Y toco el inevitable tema de las elecciones. Le pregunto que si fueron
a votar, y me dice que sí. Tuvieron que hacerlo hasta Nopala, como dije,
distante unos treinta minutos, caminando, de su casa. Le pregunto que si no hay
transporte y me dice que sí, que es una combi, “pero pasa cada dos horas y nos
cobra quince pesos”. Dice que los lunes de tianguis, que es cuando trata de
surtirse de lo necesario, pues no puede darse el lujo de salir todos los días a
comprar algo a la tienda – que, de todos modos, no hay ninguna cercana –, el
taxi de regreso le cobra cincuenta pesos, por un trecho que no debe de ser de
más de tres kilómetros. “¡Pero, pos qué le hacemos”, dice otra vez, repitiendo
la, ya aludida, frase de resignada aceptación.
Es muy caro el transporte en casi todo el país, especialmente para la
gente que vive en sitios aislados. A pesar de eso, hicieron el esfuerzo de ir a
votar. Dice que llegaron a las nueve de la mañana, pero que había mucha gente,
así que tardaron buen rato en votar. Pero allí estuvieron. No me atreví a
preguntarle por quién voto, pero, según me platicó mi amigo, Morena, el partido
de López Obrador, arrasó en todos esos lugares. “Al menos, de la presidencia,
gano Morena, porque en lo de las senadurías y las diputaciones, volvió a ganar
el PRI”, me platicó. “Yo les dije a varios que el que votara otra vez por
el PRI, era porque no quería a México”. Mi amigo, a pesar de que hace algunos
años tuvo una seria reyerta laboral con López Obrador, cuando fue jefe de
gobierno, dice que está contento de que haya ganado aquél, pues “ya mandó a la
chingada, al tercer lugar, a los pinches priístas rateros, delincuentes”, me confió.

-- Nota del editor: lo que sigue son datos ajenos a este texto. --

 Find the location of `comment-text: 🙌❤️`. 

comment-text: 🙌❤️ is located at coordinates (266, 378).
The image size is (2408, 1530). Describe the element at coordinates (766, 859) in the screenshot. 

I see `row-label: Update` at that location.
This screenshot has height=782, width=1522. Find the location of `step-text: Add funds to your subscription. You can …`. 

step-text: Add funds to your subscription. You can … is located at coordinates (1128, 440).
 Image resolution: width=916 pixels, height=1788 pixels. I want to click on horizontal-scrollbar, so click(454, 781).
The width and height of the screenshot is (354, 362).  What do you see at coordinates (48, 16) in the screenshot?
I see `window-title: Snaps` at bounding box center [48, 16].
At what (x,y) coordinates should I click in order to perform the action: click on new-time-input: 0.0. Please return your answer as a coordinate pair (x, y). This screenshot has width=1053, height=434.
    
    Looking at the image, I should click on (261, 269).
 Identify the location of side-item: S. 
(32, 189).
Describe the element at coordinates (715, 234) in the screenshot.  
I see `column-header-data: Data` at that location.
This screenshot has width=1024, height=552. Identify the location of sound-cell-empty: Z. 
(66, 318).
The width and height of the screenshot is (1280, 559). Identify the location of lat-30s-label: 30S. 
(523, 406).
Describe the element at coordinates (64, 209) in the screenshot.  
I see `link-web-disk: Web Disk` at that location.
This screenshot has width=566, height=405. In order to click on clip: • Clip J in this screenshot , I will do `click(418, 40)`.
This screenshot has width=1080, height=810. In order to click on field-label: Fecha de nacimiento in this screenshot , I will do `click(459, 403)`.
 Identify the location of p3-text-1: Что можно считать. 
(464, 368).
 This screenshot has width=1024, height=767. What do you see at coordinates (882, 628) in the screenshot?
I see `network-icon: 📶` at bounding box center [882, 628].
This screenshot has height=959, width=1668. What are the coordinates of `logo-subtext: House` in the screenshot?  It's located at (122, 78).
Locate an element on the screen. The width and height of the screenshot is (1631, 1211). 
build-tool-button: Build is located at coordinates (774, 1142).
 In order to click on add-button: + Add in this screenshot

Quizá doña Susana, así como su esposo y varios habitantes de La
Cuchilla, hayan votado, por hartazgo, en contra de la mafia priista, como
hicimos millones de mexicanos.
Y ojalá el victorioso López Obrador haga realidad lo que prometió. De
otro modo, será una terrible decepción para los mexicanos pobres, como doña
Susana y don Pánfilo, quienes votaron por él, esperanzados en que su
precariedad se alivie en algo.
De no ser así, quizá habrá sido más eficaz el haber empleado los $28000
millones de pesos que costó la elección más cara del país, en repartirlos entre
los pobres. Cada uno habría tenido unos 490 pesos. Para doña Amalia, habrían
servido para pagar casi diez taxis los lunes, día del tianguis.